The Unkindness of Ravens (2016) is the second horror feature from the remarkable Scottish duo, director Lawrie Brewster and writer Sarah Daly. As with their feature debut, Lord of Tears (AKA The Owlman), unleashed on the unsuspecting public back in 2013, The Unkindness of Ravens is a definitely proud Scottish horror movie with the bulk of the action taking place in the Scottish highlands and a highly complex and detailed background mythology derived largely from local Norse and Celtic legends.
Jamie Scott-Gordon is Andrew Alburn, a British Army veteran living rough on Edinburgh’s streets. Andrew is still traumatised by events witnessed while on a tour of duty in Afghanistan and his trauma manifests itself in flashbacks that feature ravens and crows. Just the sight of these birds is enough to push him close to the borders of insanity. To help Andrew overcome these problems Angela (Amanda Gilliland), his counsellor, arranges for him to attend an isolated artist’s retreat in the Highlands where he can concentrate on his poetry and photography.
Naturally things don’t run smoothly and Andrew soon finds his PTSD demons triggered when a broken doll found in a shed causes a flashback to finding a dead Afghan child, while the incessant cawing of the ravens takes him back to when he endured seeing the birds feasting on his dead and injured colleagues. But that is only the start of Andrew’s problems; he then starts to see a dark and twisted version of himself who warns him of the arrival of the Raven Warriors, demons who torture and then devour the souls of lost soldiers.
Sure enough, arrive they do. Andrew finds himself drawn into their dark world, one that is occupied by the tortured shades of his fallen comrades where he has to brattle against the Raven Warriors to preserve his sanity and perhaps even his mortal soul.
This is an incredibly powerful and at times uncomfortable piece of filmmaking. Jamie Scott-Gordon’s performance as Andrew is truly remarkable and will carry you through an emotional meat grinder as the former soldier fights back against his PTSD demons. The flashbacks to the Afghan desert (shot at Scotland’s Tentsmuir Beach, believe it or not) are both gruesome and disturbing, while the soldiers’ scenes in the Raven Warriors’s dimension are really quite harrowing.

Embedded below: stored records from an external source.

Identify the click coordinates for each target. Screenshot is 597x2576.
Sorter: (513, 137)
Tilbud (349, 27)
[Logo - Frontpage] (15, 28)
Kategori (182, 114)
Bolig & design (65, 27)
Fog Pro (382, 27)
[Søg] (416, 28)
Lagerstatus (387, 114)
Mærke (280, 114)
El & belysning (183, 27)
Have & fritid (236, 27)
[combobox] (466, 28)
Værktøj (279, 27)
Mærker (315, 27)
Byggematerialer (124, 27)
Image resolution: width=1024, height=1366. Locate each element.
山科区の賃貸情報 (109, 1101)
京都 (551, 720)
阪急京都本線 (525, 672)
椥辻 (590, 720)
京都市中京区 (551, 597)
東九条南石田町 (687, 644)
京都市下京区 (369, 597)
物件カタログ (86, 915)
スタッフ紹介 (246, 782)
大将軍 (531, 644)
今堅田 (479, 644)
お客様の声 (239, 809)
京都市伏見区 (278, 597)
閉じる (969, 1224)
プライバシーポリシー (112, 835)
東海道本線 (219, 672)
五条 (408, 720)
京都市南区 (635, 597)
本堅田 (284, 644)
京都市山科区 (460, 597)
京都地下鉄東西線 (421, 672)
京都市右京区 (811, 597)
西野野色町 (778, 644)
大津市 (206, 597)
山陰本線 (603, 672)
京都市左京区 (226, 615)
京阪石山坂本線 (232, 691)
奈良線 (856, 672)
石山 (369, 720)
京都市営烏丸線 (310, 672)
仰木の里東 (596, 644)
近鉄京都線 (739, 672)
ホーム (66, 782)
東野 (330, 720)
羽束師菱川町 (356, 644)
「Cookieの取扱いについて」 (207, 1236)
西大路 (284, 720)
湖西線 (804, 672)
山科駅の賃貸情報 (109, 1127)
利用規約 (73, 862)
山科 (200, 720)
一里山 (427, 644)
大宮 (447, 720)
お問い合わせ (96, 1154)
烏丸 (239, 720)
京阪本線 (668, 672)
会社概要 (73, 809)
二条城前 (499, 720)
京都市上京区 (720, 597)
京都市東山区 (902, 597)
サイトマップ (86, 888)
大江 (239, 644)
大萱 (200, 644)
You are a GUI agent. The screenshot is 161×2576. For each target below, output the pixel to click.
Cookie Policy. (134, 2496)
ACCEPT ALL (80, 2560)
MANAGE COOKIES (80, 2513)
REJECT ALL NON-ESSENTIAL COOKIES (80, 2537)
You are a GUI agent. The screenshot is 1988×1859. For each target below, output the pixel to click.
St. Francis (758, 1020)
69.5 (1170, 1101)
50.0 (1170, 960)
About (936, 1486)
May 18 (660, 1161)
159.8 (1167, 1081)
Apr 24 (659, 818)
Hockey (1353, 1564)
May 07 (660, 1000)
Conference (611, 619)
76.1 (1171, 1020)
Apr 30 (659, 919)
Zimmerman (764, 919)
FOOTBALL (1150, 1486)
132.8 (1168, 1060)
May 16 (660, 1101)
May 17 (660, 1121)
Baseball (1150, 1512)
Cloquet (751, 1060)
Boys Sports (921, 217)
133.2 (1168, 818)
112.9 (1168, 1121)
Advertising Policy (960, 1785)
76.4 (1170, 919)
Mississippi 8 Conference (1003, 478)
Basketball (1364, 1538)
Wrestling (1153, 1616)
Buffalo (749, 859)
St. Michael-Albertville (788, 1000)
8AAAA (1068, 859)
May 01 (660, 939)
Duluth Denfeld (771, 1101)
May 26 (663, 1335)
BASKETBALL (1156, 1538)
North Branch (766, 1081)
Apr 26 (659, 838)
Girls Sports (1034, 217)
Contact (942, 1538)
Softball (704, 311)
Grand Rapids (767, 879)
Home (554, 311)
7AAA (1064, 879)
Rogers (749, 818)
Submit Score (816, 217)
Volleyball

Something between 17th Century plague doctor and Samurai, the Raven Warriors’ costume design is every bit as iconic as that of the Owlman from Lord of Tears. While Brewster and Daly’s horror debut was clearly influenced by Hammer and British haunted house classics like Jack Clayton’s The Innocents (1961), Ravens owes more to folk horror shockers like The Wicker Man (1973) and Sam Raimi’s The Evil Dead (1981), with perhaps a hint of the iconography of the Forbidden Zone from Beneath the Planet of the Apes (1970) and the violent emotional intensity of Sam Peckinpah’s Straw Dogs (1971).
As with Lord of Tears Michael Brewster’s cinematography of the Scottish Highlands is both atmospheric and achingly beautiful, while Sarah Daly’s sound design and the musical score by Andy McDonald and Yousef Khalil reinforce the moody aura of Celtic mystery derived from Brewster and Daly’s meticulously detailed background mythology.
It’s rare for a genre movie to highlight a social issue, but The Unkindness of Ravens bravely takes on and illustrates some of the issues faced by British servicemen traumatised by the horrors they have witnessed on active duty. Innovative, disturbing and very, very scary The Unkindness of Ravens is far from your usual horror movie and so much more powerful for that. Brewster and Daly are carving out a truly unique niche for themselves in the UK filmmaking community, one that promises to bear the most original and delicious fruit in the future.
The Unkindness of Ravens is available as a really beautiful three disc gatefold package (Blu-ray, DVD and soundtrack CD from Hex Media). Extras include: A series of Poetic Shorts; Behind the Scenes documentary; Cast and Crew Interviews; Commentary; Trailers,; Deleted Scenes; Pranks; Mythology.
Just in case anyone is wondering: ‘an unkindness of ravens’ is a collective term for a grouping of the birds, similar to a murder of crows.